== WORK REQUIRED ==
Please return the rows between the lines holding "Screen dimensions: 675x900 How do I perform: Mark" and "point(257,40)", inclusive, copied without any change, and leave the pictures out.

(Page and screen pointing data)
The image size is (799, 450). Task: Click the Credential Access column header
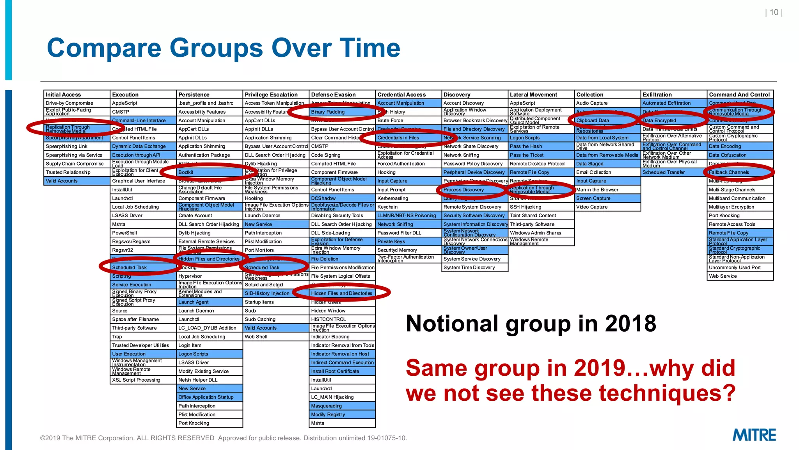[x=401, y=95]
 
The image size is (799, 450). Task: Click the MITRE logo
[x=754, y=435]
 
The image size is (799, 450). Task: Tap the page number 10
[x=774, y=12]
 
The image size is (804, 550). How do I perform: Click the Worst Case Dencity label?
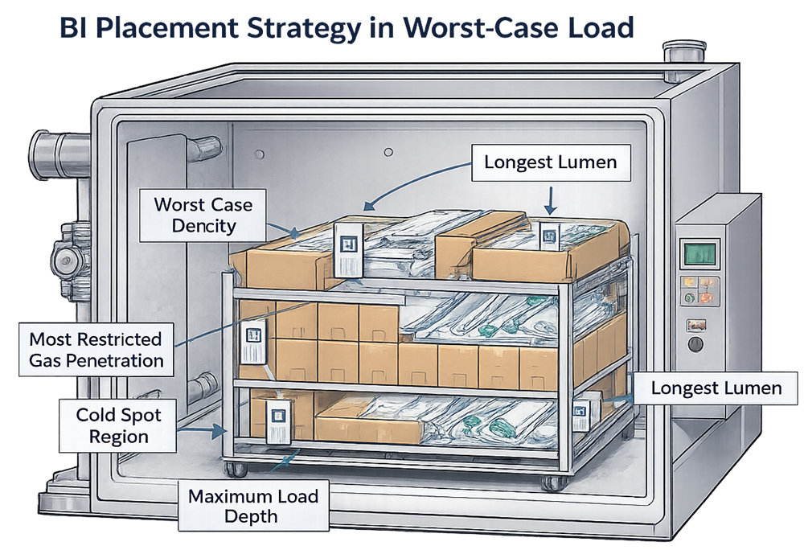(203, 215)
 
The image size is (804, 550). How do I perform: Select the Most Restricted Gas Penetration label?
(96, 350)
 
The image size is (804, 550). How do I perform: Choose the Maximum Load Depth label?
(253, 507)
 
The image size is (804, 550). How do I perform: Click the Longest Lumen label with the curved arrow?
(550, 162)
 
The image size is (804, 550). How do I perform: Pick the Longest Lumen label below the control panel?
(716, 388)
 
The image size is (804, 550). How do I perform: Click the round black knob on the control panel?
(695, 346)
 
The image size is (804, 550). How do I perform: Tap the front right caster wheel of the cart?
(552, 482)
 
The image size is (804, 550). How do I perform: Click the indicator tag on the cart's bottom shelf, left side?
(279, 420)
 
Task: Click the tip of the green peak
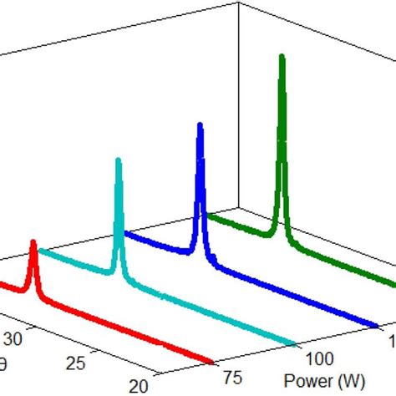click(x=282, y=57)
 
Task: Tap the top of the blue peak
click(x=201, y=125)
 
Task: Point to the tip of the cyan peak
click(x=119, y=159)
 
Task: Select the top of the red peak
click(x=33, y=243)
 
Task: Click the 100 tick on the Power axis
click(x=319, y=358)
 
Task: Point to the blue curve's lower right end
click(x=375, y=324)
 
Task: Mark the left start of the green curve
click(x=206, y=216)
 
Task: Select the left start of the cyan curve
click(x=41, y=252)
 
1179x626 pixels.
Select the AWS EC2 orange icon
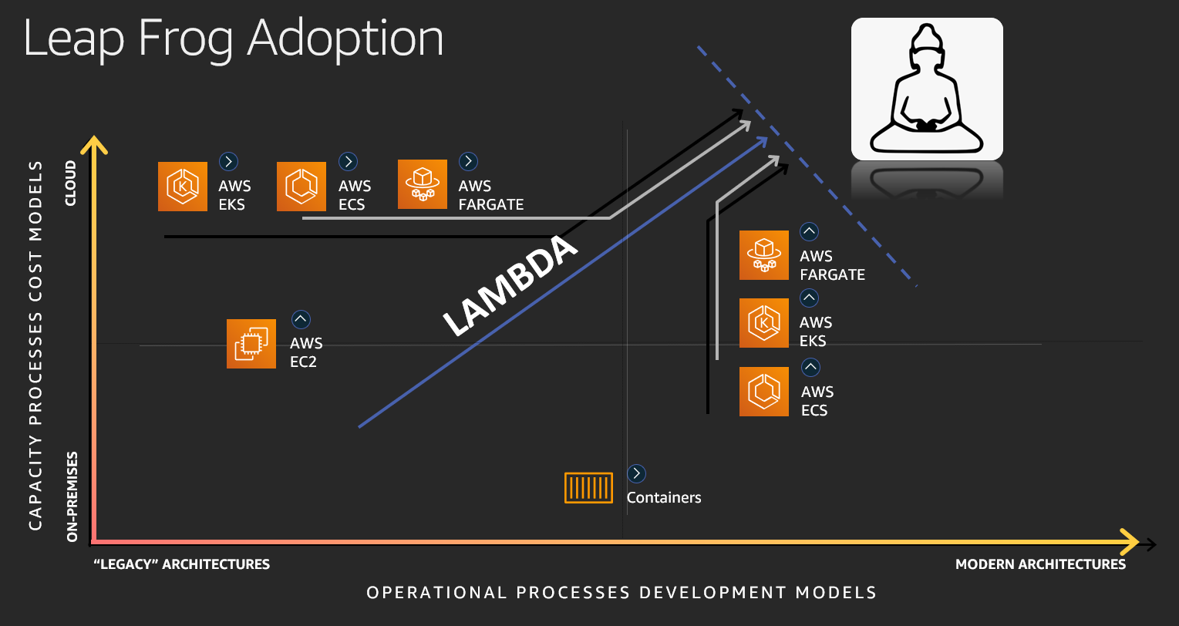251,344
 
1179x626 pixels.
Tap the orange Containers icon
588,488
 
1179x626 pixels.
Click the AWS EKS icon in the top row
183,187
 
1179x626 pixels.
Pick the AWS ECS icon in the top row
301,187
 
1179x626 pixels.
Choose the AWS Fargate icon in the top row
423,184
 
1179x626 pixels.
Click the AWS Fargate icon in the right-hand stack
763,255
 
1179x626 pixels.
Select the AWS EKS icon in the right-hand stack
763,323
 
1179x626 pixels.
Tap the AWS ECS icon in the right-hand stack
763,392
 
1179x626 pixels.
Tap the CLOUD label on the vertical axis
70,183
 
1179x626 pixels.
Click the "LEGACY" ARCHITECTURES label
181,564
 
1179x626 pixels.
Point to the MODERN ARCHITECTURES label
1040,564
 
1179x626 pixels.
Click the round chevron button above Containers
636,473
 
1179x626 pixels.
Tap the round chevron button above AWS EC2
301,319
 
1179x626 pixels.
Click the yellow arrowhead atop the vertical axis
94,145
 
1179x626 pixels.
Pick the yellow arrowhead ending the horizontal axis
1130,542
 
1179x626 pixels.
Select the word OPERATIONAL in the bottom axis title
436,593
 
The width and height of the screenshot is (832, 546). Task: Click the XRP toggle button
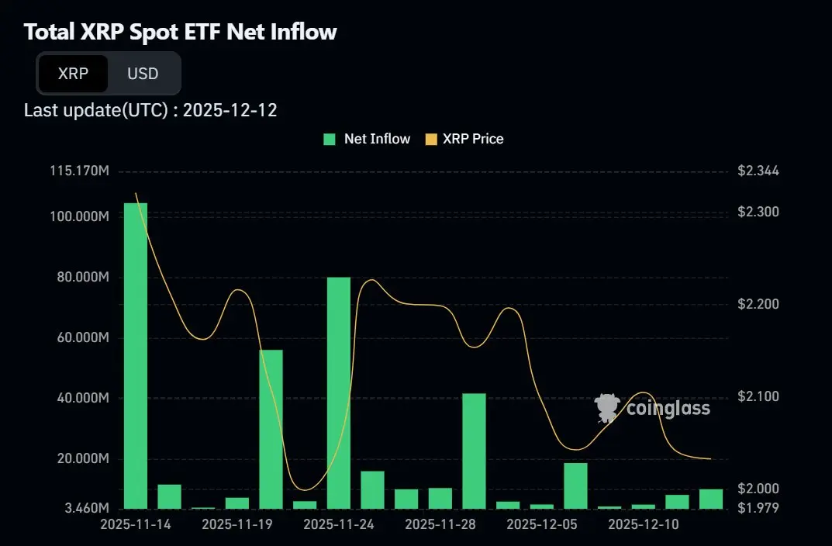(73, 74)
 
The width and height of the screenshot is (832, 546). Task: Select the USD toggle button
(143, 74)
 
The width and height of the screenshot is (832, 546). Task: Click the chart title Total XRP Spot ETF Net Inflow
(180, 32)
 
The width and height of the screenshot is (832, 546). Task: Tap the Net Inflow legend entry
(368, 139)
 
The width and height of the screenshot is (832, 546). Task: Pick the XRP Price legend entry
(464, 139)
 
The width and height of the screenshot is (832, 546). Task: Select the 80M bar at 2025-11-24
(339, 392)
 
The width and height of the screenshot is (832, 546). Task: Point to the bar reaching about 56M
(271, 429)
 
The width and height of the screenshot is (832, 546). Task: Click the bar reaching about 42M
(474, 451)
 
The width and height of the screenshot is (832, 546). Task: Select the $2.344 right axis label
(758, 170)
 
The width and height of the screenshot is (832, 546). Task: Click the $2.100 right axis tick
(758, 396)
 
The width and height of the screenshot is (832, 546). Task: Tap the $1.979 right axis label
(758, 508)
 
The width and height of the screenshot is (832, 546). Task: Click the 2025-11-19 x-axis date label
(237, 524)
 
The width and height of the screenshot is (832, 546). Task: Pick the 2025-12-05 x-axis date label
(541, 524)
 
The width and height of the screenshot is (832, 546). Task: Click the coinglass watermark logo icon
(606, 407)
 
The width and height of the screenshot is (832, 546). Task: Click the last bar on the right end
(711, 499)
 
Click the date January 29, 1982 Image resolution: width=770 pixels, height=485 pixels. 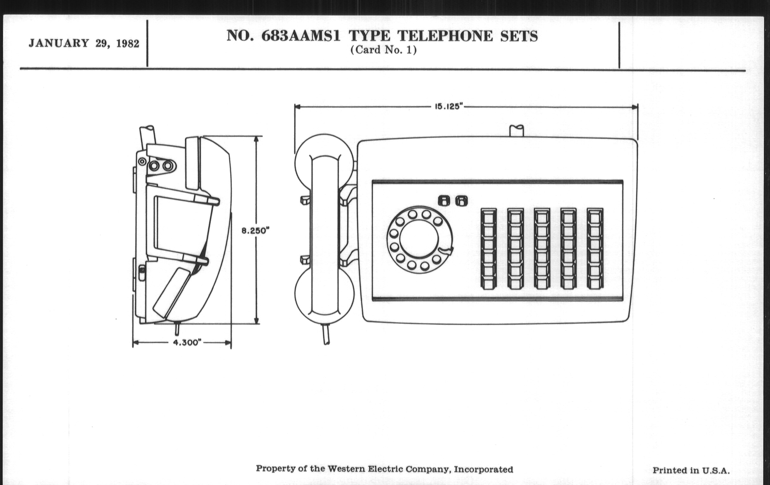coord(84,43)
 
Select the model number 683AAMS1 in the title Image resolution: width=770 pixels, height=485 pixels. coord(301,36)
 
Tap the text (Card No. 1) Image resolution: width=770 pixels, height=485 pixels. coord(383,50)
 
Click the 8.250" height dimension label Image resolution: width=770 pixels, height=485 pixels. coord(256,230)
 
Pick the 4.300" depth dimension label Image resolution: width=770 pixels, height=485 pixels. coord(187,343)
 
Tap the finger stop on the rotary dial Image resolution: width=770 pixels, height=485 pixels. coord(446,251)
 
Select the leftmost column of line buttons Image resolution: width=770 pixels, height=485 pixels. coord(489,249)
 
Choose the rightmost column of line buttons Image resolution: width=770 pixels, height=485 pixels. coord(595,249)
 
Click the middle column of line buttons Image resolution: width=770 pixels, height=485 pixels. coord(542,249)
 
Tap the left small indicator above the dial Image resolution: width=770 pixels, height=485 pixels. coord(444,201)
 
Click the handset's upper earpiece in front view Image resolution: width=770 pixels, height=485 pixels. coord(324,157)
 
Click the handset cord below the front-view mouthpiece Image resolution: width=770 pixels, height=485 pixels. coord(326,334)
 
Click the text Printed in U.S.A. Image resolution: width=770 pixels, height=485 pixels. coord(691,470)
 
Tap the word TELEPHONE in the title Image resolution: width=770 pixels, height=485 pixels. coord(445,36)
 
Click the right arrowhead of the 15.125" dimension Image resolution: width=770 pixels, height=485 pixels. coord(635,107)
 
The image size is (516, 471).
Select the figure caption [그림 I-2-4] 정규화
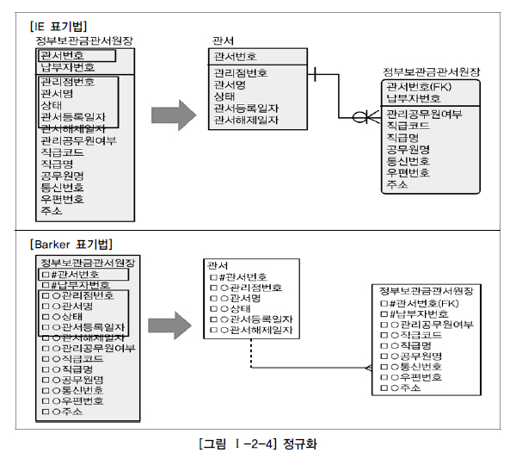click(x=258, y=445)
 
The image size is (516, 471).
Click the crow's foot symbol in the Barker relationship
click(x=366, y=368)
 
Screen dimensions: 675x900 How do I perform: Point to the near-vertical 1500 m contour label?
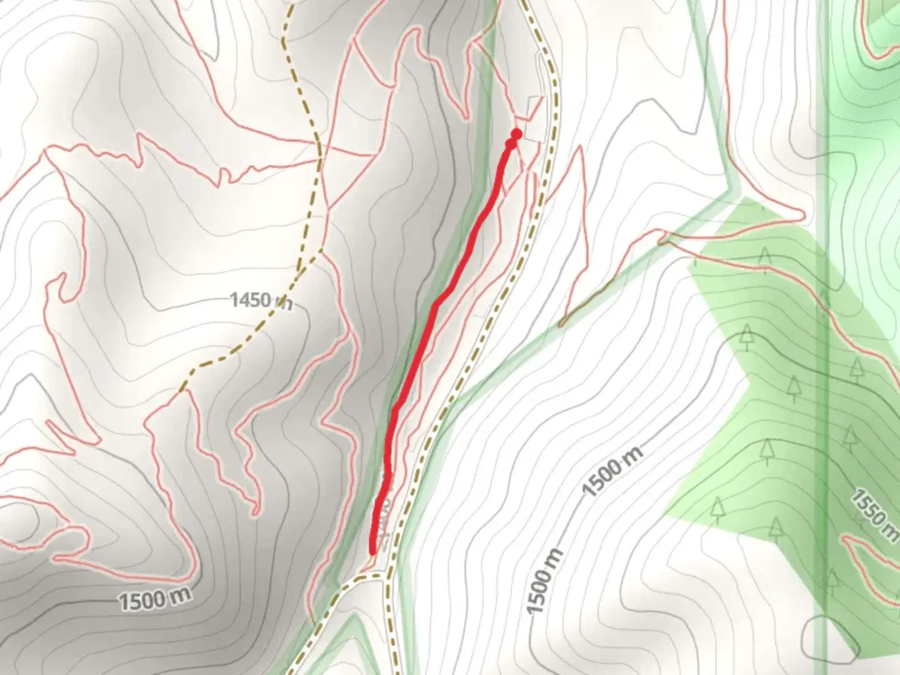(544, 581)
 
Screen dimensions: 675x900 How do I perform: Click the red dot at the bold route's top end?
(516, 134)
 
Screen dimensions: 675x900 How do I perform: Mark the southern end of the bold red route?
(373, 551)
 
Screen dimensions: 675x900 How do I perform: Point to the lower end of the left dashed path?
(181, 391)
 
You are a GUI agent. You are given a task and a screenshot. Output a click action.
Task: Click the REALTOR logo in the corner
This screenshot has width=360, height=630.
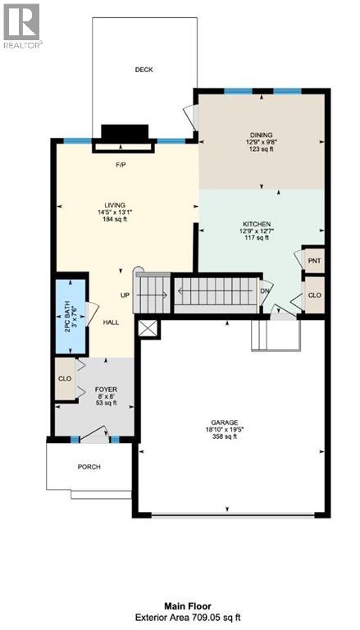[22, 25]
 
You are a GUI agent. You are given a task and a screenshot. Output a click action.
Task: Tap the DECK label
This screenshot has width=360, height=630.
[144, 71]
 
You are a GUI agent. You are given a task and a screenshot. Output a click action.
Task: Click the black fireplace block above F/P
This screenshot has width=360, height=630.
[124, 134]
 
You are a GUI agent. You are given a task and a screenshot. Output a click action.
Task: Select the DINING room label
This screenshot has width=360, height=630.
[262, 135]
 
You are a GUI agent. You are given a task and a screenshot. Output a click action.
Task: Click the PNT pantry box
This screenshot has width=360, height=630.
[314, 260]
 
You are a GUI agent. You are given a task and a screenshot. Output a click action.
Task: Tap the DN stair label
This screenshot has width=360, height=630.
[264, 290]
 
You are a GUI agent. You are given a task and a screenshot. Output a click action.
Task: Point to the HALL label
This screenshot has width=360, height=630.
[111, 322]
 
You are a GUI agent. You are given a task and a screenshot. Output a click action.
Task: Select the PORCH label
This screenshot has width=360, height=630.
[89, 467]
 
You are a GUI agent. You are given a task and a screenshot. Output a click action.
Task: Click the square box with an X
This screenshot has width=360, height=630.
[148, 329]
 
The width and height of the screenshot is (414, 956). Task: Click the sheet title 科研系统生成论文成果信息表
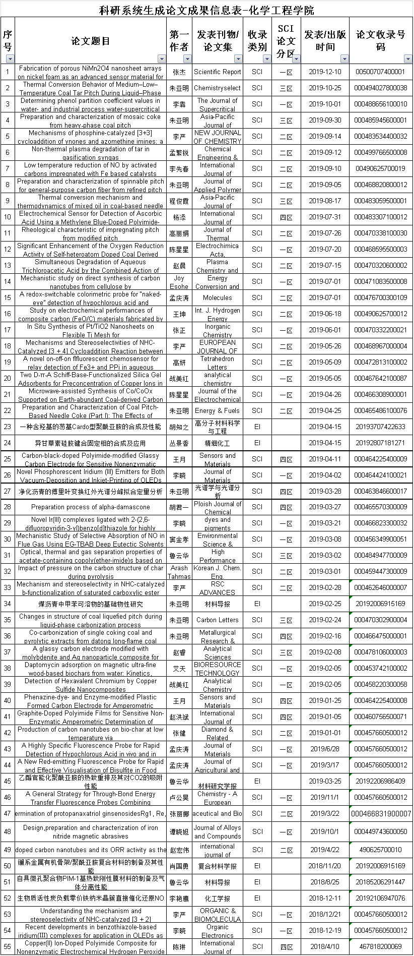point(206,9)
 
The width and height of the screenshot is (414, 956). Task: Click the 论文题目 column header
point(91,40)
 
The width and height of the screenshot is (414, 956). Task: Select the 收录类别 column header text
point(257,40)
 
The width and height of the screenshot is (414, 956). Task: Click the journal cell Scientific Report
point(218,72)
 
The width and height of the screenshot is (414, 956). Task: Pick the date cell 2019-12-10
point(325,72)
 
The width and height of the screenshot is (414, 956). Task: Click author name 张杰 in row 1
point(179,72)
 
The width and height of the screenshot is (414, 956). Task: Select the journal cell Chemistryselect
point(218,88)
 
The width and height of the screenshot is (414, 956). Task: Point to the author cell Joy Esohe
point(179,282)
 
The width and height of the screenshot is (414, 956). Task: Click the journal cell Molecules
point(218,298)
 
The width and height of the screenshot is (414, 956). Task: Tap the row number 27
point(8,492)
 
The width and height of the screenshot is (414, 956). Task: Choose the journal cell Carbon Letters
point(218,620)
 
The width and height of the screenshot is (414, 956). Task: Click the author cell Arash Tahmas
point(179,572)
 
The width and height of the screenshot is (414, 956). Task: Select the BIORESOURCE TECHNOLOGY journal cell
point(218,669)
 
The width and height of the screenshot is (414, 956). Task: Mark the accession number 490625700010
point(381,850)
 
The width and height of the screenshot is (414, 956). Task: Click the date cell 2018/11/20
point(325,866)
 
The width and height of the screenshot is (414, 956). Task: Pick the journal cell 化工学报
point(218,899)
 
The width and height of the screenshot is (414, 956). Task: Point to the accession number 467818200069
point(381,947)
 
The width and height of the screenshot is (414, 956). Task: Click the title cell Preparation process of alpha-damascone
point(91,507)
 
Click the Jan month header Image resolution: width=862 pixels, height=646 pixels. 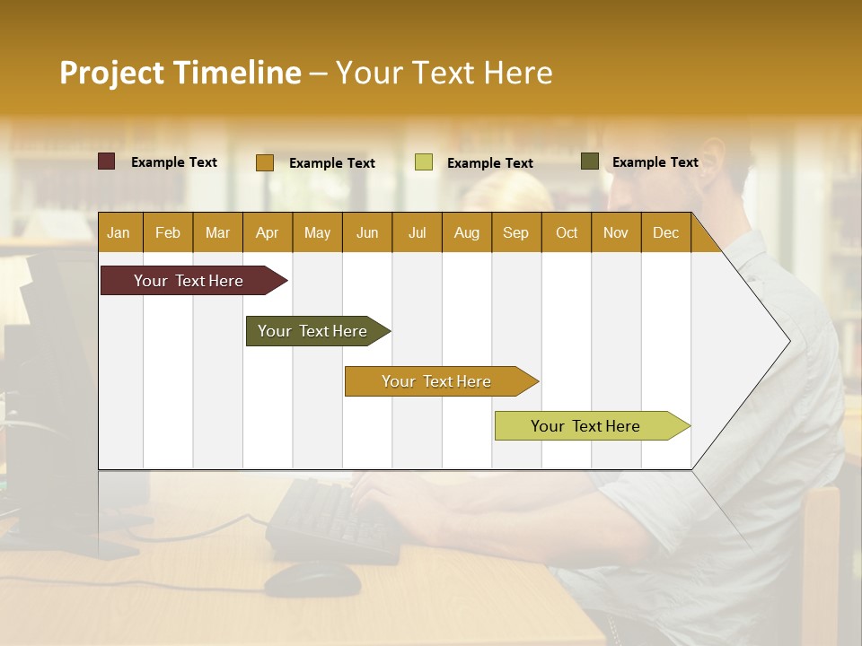[119, 232]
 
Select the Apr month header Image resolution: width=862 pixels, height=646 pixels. [267, 232]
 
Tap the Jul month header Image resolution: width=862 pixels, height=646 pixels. [417, 232]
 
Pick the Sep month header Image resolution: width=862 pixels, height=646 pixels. [515, 232]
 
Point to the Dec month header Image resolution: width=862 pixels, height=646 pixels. [665, 232]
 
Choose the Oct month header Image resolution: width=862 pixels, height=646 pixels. [567, 232]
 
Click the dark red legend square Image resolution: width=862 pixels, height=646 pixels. [107, 162]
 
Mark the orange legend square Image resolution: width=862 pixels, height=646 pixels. [265, 162]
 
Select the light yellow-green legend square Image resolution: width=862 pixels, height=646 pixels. [424, 162]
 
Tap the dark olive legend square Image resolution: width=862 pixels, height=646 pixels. [590, 162]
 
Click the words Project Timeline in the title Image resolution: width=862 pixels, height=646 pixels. [180, 73]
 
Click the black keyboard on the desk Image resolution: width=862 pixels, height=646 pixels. [332, 520]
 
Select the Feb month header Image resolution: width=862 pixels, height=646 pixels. [168, 232]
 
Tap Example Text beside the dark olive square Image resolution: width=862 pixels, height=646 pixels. [655, 162]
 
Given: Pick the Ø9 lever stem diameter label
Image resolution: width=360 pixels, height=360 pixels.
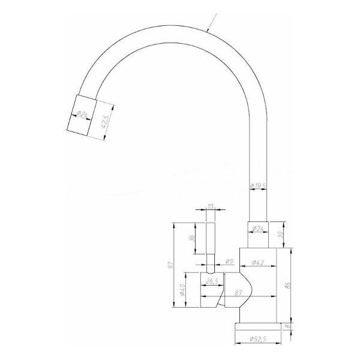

== TASK SOLUTION ==
Screen dimensions: 675x900 How do I perform: Mark the southern end of the bold red route?
(373, 551)
 
Screen dimensions: 675x900 How do I perform: Point to the lower end of the left dashed path?
(181, 391)
 
You are a GUI agent. You are given a task and a screenshot. Output a click action.
Task: Click the REALTOR logo in the corner
This screenshot has width=360, height=630.
[22, 25]
 
You are a GUI agent. You are given a task and a screenshot. Output a click action.
Task: Tap the DECK label
This screenshot has width=360, height=630.
[144, 71]
 
You are a GUI agent. You are given a task and a screenshot. Output a click action.
Task: Click the black fireplace block above F/P
This screenshot has width=360, height=630.
[124, 134]
 
You are a GUI agent. You are given a task and a screenshot. Output a click action.
Task: Select the DINING room label
This screenshot has width=360, height=630.
[262, 135]
 
You are a GUI agent. You are given a task and a screenshot. Output a click action.
Task: Click the PNT pantry box
This screenshot has width=360, height=630.
[314, 260]
 
You are a GUI agent. You are given a task and a screenshot. Output a click action.
Task: Tap the DN stair label
This screenshot has width=360, height=630.
[264, 290]
 
You are a GUI agent. You are given a task and a screenshot. Output a click action.
Task: Point to the HALL label
This screenshot has width=360, height=630.
[111, 322]
 
You are a GUI agent. You are given a task and a screenshot. Output a click action.
Task: Select the PORCH label
This screenshot has width=360, height=630.
[89, 467]
 
You are a GUI agent. You are given a task and a screenshot. Output a click action.
Task: Click the square box with an X
This screenshot has width=360, height=630.
[148, 329]
 
The width and height of the screenshot is (414, 956). Task: Click the sheet title 科研系统生成论文成果信息表
point(206,9)
 
The width and height of the screenshot is (414, 956). Task: Click the 论文题目 column header
point(91,40)
 
The width and height of the screenshot is (414, 956). Task: Select the 收录类别 column header text
point(257,40)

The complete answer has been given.